Winning marketing strategy requires effective market segmentation. This is because customers in broad product-markets do not have homogenous needs. Nor do they desire comparable benefits. Customers in broad product-markets are more diverse and complex.
When my business clients are under performing, this is often where I look first. Surprisingly, many businesses I come across have applied this broad-brush approach to defining their market. They have erroneously chosen to target broad product-markets. As a result they miss the mark. Customers in these markets are just too diverse and complex to respond to a broad-brush marketing strategy.
To turn my client’s business around and develop a winning marketing strategy for them then becomes dependent on our ability to identify discrete submarkets, or customer segments, that do have homogenous needs and who desire comparable benefits. This will allow my client to leverage their organization’s unique capabilities in providing compelling value to their customer segments by understanding each segment’s needs and desires.

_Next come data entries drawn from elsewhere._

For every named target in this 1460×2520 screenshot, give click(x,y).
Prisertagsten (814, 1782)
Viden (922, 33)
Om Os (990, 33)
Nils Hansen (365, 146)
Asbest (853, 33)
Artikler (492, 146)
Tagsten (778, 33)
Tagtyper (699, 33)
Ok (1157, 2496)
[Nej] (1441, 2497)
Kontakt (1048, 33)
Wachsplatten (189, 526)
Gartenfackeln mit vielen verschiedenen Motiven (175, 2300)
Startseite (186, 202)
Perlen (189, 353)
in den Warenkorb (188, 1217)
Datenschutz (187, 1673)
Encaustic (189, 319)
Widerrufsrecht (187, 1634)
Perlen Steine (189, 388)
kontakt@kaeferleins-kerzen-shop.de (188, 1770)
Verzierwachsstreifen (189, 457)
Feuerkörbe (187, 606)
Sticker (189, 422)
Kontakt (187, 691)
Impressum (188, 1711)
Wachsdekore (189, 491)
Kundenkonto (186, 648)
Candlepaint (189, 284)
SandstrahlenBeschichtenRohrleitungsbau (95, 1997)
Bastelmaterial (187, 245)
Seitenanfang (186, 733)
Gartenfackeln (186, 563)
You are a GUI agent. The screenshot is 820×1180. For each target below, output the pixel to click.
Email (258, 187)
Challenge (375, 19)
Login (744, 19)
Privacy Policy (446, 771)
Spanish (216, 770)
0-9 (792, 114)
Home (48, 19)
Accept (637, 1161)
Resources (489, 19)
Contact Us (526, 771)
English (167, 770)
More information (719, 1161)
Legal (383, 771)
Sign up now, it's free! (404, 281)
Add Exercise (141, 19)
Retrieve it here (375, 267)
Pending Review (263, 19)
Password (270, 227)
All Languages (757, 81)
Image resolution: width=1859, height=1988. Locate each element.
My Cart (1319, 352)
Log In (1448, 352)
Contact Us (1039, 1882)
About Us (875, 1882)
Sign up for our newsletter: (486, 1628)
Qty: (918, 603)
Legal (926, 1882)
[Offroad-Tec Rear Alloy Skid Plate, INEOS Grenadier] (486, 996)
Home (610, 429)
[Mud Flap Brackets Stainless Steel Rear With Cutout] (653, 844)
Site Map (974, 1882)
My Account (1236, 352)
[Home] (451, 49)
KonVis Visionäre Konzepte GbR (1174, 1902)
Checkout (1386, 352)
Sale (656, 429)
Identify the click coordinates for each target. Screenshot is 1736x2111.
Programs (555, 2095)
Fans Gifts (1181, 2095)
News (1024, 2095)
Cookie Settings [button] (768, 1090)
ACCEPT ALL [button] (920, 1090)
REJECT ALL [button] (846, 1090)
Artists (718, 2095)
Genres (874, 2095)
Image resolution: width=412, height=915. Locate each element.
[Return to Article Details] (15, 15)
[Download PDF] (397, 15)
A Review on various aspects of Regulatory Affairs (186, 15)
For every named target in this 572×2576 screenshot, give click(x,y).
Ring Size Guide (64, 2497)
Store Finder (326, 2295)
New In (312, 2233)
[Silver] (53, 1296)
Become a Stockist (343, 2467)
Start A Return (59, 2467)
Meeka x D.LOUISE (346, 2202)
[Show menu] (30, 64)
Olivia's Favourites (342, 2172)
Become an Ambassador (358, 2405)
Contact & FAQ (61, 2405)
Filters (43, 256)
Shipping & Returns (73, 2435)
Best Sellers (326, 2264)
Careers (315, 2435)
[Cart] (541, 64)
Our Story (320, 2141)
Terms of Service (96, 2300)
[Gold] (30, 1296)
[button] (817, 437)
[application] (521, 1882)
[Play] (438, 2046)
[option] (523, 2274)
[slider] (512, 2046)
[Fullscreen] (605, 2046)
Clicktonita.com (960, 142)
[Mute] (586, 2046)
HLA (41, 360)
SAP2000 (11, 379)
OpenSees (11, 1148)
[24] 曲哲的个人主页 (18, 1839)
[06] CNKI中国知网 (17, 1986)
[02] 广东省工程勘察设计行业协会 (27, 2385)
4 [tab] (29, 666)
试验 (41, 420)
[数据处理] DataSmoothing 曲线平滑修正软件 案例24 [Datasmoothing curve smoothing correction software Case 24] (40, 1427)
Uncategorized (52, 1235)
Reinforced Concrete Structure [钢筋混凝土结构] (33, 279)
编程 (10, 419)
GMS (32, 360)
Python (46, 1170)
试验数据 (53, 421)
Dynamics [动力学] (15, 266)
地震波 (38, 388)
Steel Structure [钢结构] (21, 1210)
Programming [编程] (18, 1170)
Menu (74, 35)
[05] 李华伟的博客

To do this I take my clients back to basics to:
- Help them quickly understand why market segmentation is so important
- Provide them a starting point so that they can immediately begin to conceive how broad product-markets might be segmented to improve the focus and performance of their business.
Focusing marketing strategy with segmentation and positioning
A great resource for this subject is, “Focusing Marketing Strategy with Segmentation and Positioning” Ch. 4, Basic Marketing-A Marketing Strategy Planning Approach 18th ed., (William D. Perreault, Jr., Joseph P. Cannon, and E. Jerome McCarthy). It is one of a number of excellent chapters in this text book.
It provides a practical and easy-to-use approach to segmenting markets.
To illustrate the author’s approach I have changed the fictitious case study presented by the authors to the Premium Hotels in Toronto product-market. (See table below)
The authors recommend a 7-step approach to segmenting broad product-markets into narrower market segments.
1) Select the broad product-market
Premium Hotels in Toronto.
2) Identify potential customer needs
Identify and capture as many relevant needs as possible for all the potential customers in this broad product-market. One way to identify many possible needs is to consider, “Why different people buy the present offerings in the broad product-market.”
3) Form homogenous submarkets—narrow product-markets
It is now possible to start forming submarkets—narrow product-markets— of customers with similar needs and seeking similar benefits. At this stage it is useful to capture the important need dimensions and customer-related characteristics of each submarket.
4) Identify the determining dimensions
“Review the list of need dimensions for each possible submarket segment and then identify the determining dimensions,” These are the dimensions that affect the customer’s purchase of a specific product or brand within a narrow product-market.
5) Name (Nickname) the narrow product-markets—submarkets
6) Evaluate why these submarket segments behave as they do
Consider one more time: “What you know about each segment to see how and why these markets behave the way they do.”
You may find that customers comprising a submarket share many similar but also some slightly different needs. This may mean that they represent more than one possible submarket. Alternatively, two of the submarkets previously identified may comprise customers who share very similar needs and desire the same benefits, in which case these submarkets might be combined and renamed.
7) Make a rough estimate of the size of each submarket
At this step of the process all available sources of secondary demographic data are interrogated to estimate the size of submarkets as a starting point towards estimating their economic potential.
This simple case makes explicit the crucial importance of market segmentation for conceiving a winning marketing strategy.
Validation of market segmentation for conceiving marketing strategy
Clearly, a marketer, seeking to enter the broad product-market, Premium Hotels, would be sadly mistaken to view it as a single homogenous market comprising potential customers with essentially similar needs and sellers offering various close substitute ways of satisfying those needs. Instead, using the author’s approach to segmenting, we are able to identify six specific narrow product-markets that each comprise of customers with homogenous needs and a desire for comparable benefits.
By applying this kind of market segmentation an organization:
- Can choose the customer segments it is best placed to serve given its unique capabilities
- Is better able to recognize which segments represent underserved or unserved submarkets with little or no competition
- Is in a stronger position to create and deliver a compelling value proposition to the customer segments it chooses to serve
And all of that leads to winning marketing strategy.